Directive:
State whether each statement agrees with the photoelectric problem, giving yes or no and quoting its deciding words: (a) The second frequency is five times the threshold value. (b) Equation (1) is divided by equation (2). (c) The final value of x is 4.

Page excerpt:
◆ ◆ ◆ ◆ ◆ ◆ ◆

When light of frequency twice the threshold frequency is incident on the metal plate, the maximum velocity of emitted electron is $$v_1$$. When the frequency of incident radiation is increased to five times the threshold value, the maximum velocity of emitted electron becomes $$v_2$$. If $$v_2 = xv_1$$, the value of $$x$$ will be ______.

We use the photoelectric equation: $$h\nu = h\nu_0 + \frac{1}{2}mv^2$$, where $$\nu_0$$ is the threshold frequency.

When the frequency is $$2\nu_0$$, the maximum velocity is $$v_1$$, so

$$ h(2\nu_0) = h\nu_0 + \frac{1}{2}mv_1^2 $$

$$ \frac{1}{2}mv_1^2 = h\nu_0 \quad \cdots (1) $$

When the frequency is $$5\nu_0$$, the maximum velocity is $$v_2$$, so

$$ h(5\nu_0) = h\nu_0 + \frac{1}{2}mv_2^2 $$

$$ \frac{1}{2}mv_2^2 = 4h\nu_0 \quad \cdots (2) $$

Dividing equation (2) by equation (1) gives

$$ \frac{v_2^2}{v_1^2} = \frac{4h\nu_0}{h\nu_0} = 4 $$ and taking the square root yields $$ \frac{v_2}{v_1} = 2 $$.

Since $$v_2 = xv_1$$, we get x = 2.

◆ ◆ ◆ ◆ ◆ ◆ ◆

Given data:

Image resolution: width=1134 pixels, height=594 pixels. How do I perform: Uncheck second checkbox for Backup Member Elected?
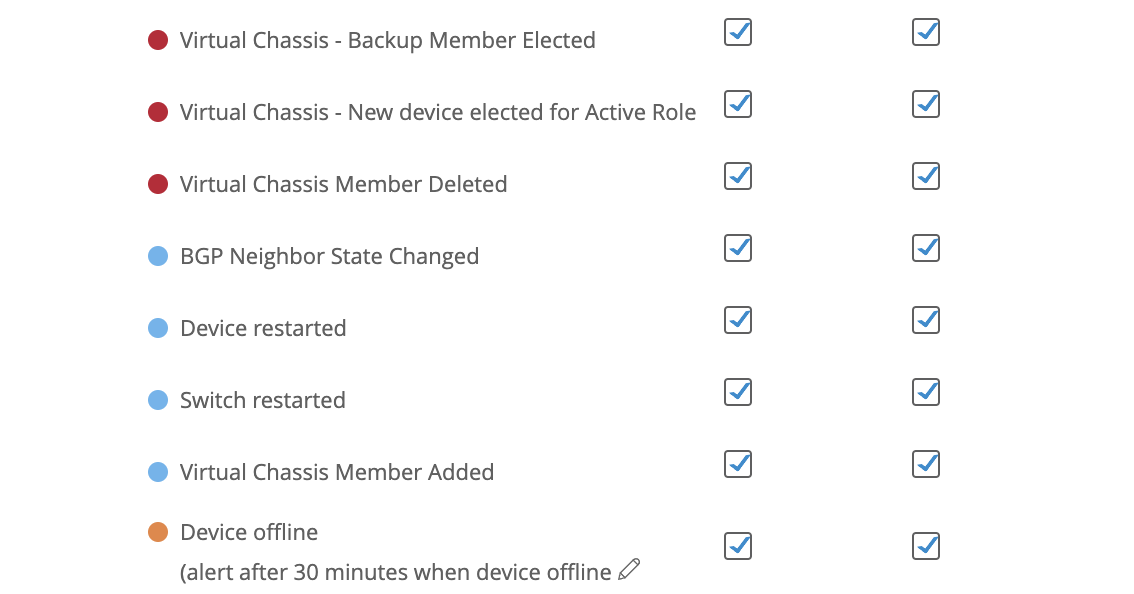(926, 33)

◆ ◆ ◆ ◆ ◆ ◆ ◆

Output below:
(a) Yes: "When the frequency of incident radiation is increased to five times the threshold value"
(b) No: "Dividing equation (2) by equation (1) gives"
(c) No: "we get x = 2."